La prise de compléments alimentaires, Omega 3 enrichis en EPA et DHA ainsi que l’homéopathie sont des supports à l’amélioration de la qualité du meibum et des lipides en règle générale.
Selon la sévérité de l’atteinte des glandes de Meibomius, ces soins peuvent se révéler partiellement ou totalement inefficaces. Des traitements modernes de la sécheresse oculaire pourront être réalisés de manière complémentaire par votre ophtalmologiste.
Comment bien choisir son maquillage en cas de sécheresse oculaire ?
Les produits cosmétiques peuvent contenir des agents toxiques pour la surface oculaire et exercer une action mécanique délétère sur les orifices des canaux des glandes de Meibomius. Parfois même, ils augmentent les démangeaisons liées à la blépharite. Il est donc préférable de ne pas maquiller le bord interne des paupières. Une formulation spécifique pour les yeux sensibles et les textures crème sont préférée aux poudres. Le maquillage Waterproof, semi permanent et les faux cils sont à éviter. Veiller à démaquiller parfaitement vos yeux tous les jours avec des produits adaptés afin de ne pas laisser de croûtes résiduelles à la base des cils qui augmenteraient l’inflammation du bord des paupières (blépharite). D’autre part, on peut retrouver des traces de maquillage à la surface des lentilles de contact, majorant leur intolérance en cas de sécheresse oculaire.
Pourquoi la ménopause entraîne-t-elle une sécheresse oculaire évaporative ?
Les hormones sexuelles (œstrogènes et androgènes) ont une influence sur les glandes de Meibomius et donc la production d’un meibum de bonne qualité. Les glandes de Meibomius sont androgéno-dépendantes, les androgènes stimulent donc la synthèse et la sécrétion d’un meibum de composition fluide et stable, et limitent l’inflammation locale.

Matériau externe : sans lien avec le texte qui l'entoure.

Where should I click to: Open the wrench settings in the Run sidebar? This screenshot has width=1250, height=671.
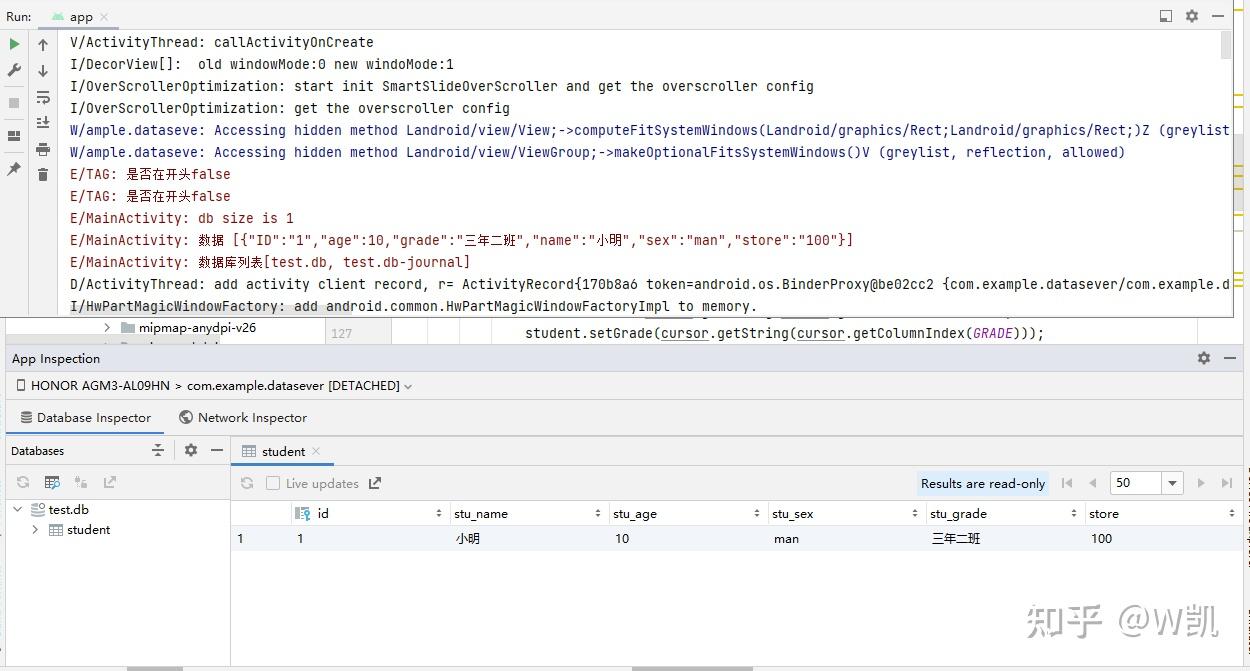[14, 70]
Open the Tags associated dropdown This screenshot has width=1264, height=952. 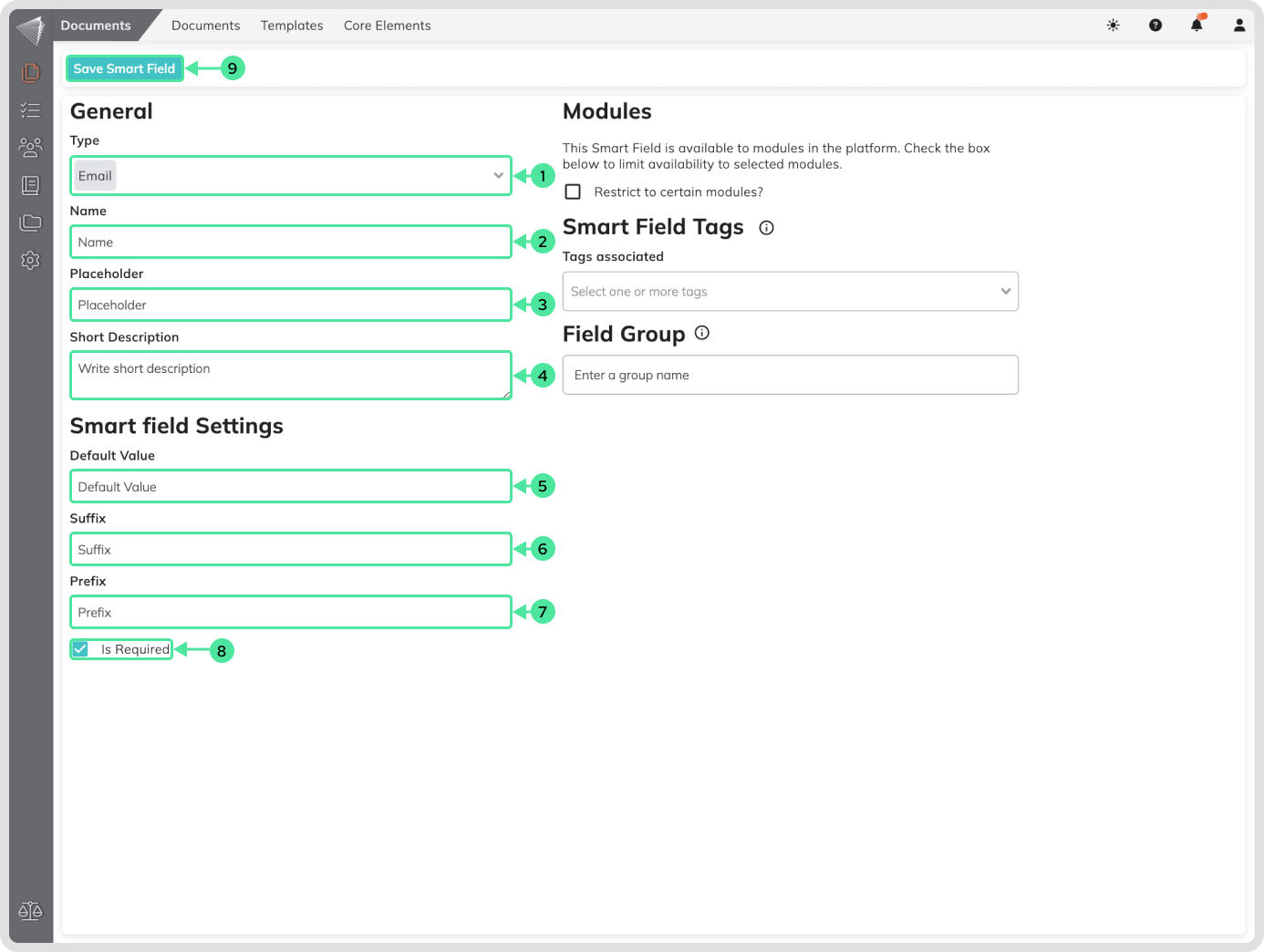[790, 292]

Pendant la ménopause, les œstrogènes chutent, mais il y a également une diminution relative des androgènes, créant un déséquilibre du ratio œstrogènes/androgènes. Cela entraine une baisse de l’activité de production de meibum, qui devient plus épais et moins qualitatif, puis les canaux des glandes s’obstruent progressivement. La stagnation du meibum entraîne une inflammation chronique et un cercle vicieux inflammatoire local, menant à l’atrophie des glandes de Meibomius par la suite.
La ménopause s’accompagne du phénomène de vieillissement tissulaire, diminuant la densité des glandes et une baisse du renouvellement cellulaire, amplifiant l’effet hormonal.
D’autres situations hormonales peuvent également entraîner une sécheresse oculaire, telles que la grossesse, le post partum, certains contraceptifs oestroprogestatifs, le syndrome des ovaires poly kystiques, l’endométriose, etc…
Quelles sont les causes associant démangeaisons oculaires et sécheresse et comment les différencier ?
- Cause inflammatoire chronique : la blépharite (dysfonction des glandes de Meibomius +/- infectieuse si associée à une infestation parasitaire à Demodex). Les démangeaisons sont alors un symptôme modéré parmi les autres signes de la sécheresse, non dominante, et chronique. Elles sont associées à des lésions du bord palpébral liées à l’inflammation de la blépharite, ainsi que la présence de croûtes à la base des cils, surtout en cas de Demodex, et des chalazions à répétition. Elles sont améliorées par l’hygiène des paupières et ne répondent pas bien aux anti-histaminiques.
- Cause immunologique : l’allergie. Les démangeaisons sont intenses et prédominantes, souvent immédiatement réactionnelles à l’allergène, ou saisonnières. Elles sont accompagnées de rougeurs oculaires, d’un œdème palpébral, d’un larmoiement clair, voire de signes ORL (rhinite allergique, asthme). Il n’y a pas de dépôt au niveau de la base des cils et les bords palpébraux ne sont pas irrités. Elles sont rapidement soulagées par les collyres anti allergiques et anti-histaminiques oraux.
- Cause dermatologique : l’eczéma des paupières, la dermatite séborrhéique … La région cutanée palpébrale et péri oculaire présente des desquamations, une rougeur, et parfois un aspect « cartonné » de la peau.
- Cause iatrogène (irritative) : par exemple des collyres contenant des conservateurs, et/ou des collyres prescrits au long cours comme dans la prise en charge du glaucome.